DATA RECORDS:
<<<<

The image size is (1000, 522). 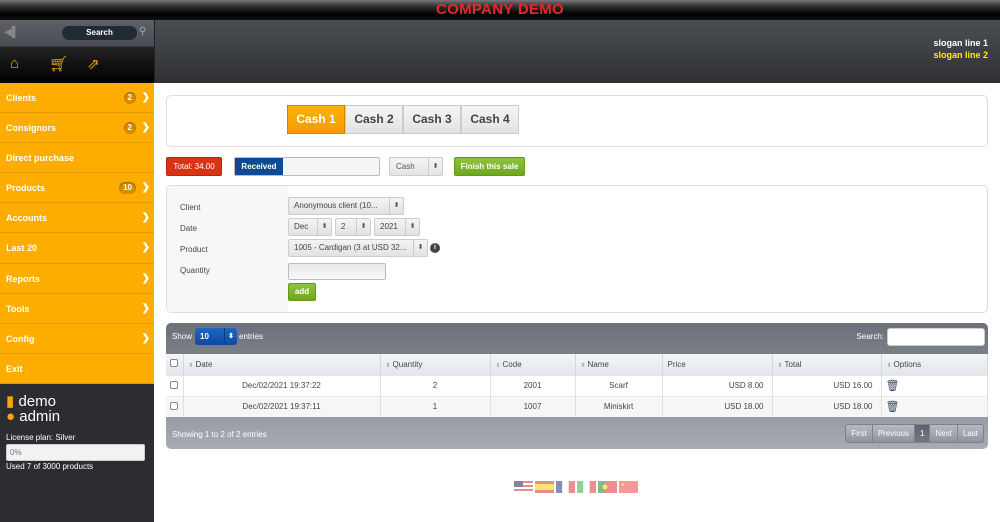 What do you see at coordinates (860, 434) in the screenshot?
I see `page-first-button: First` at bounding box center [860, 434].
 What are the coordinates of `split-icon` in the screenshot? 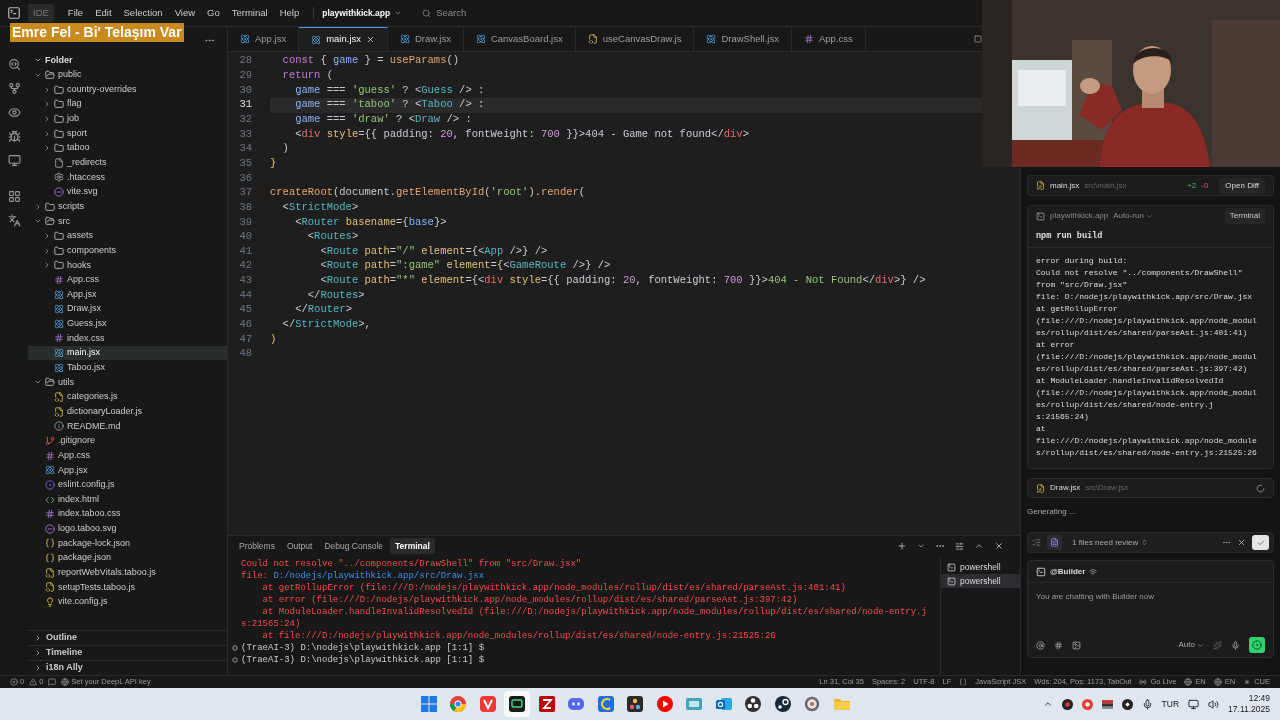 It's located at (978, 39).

>>>>
<<<<

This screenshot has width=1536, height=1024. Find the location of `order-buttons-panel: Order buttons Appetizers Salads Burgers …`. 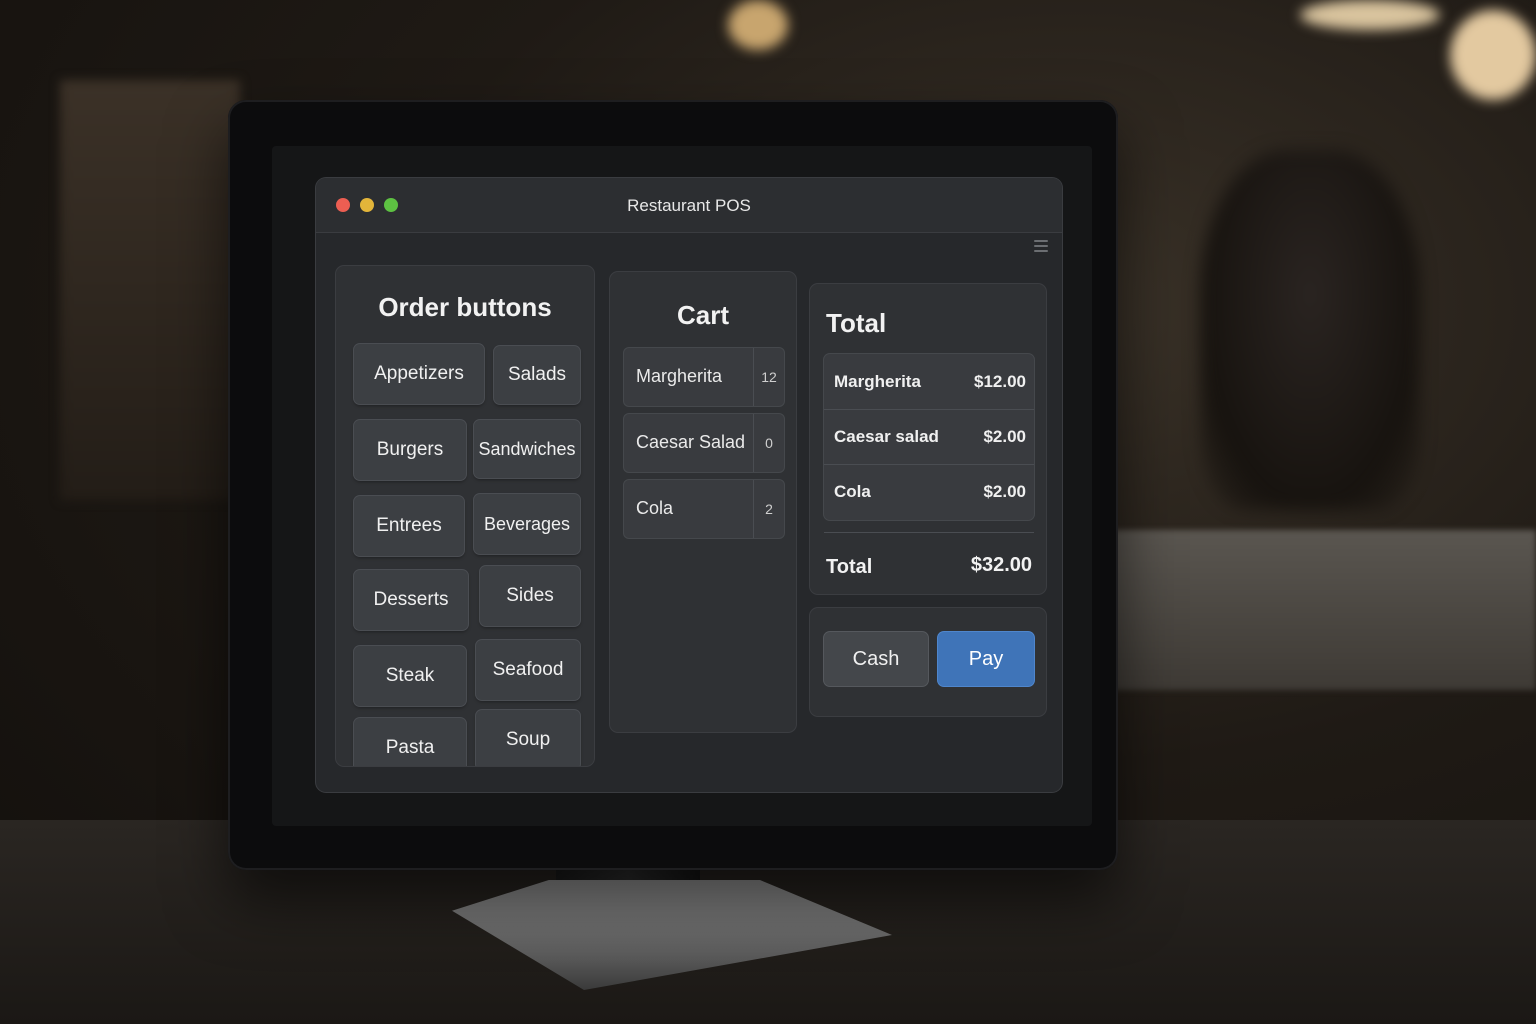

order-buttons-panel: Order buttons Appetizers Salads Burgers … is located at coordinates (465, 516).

>>>>

Reproduce word for word the stretch of data from the line containing "This screenshot has" through the line containing "coordinates (465, 516).", both included. Leave the pictures out of your answer.

WRITTEN ANSWER:
This screenshot has width=1536, height=1024. Find the location of `order-buttons-panel: Order buttons Appetizers Salads Burgers …`. 

order-buttons-panel: Order buttons Appetizers Salads Burgers … is located at coordinates (465, 516).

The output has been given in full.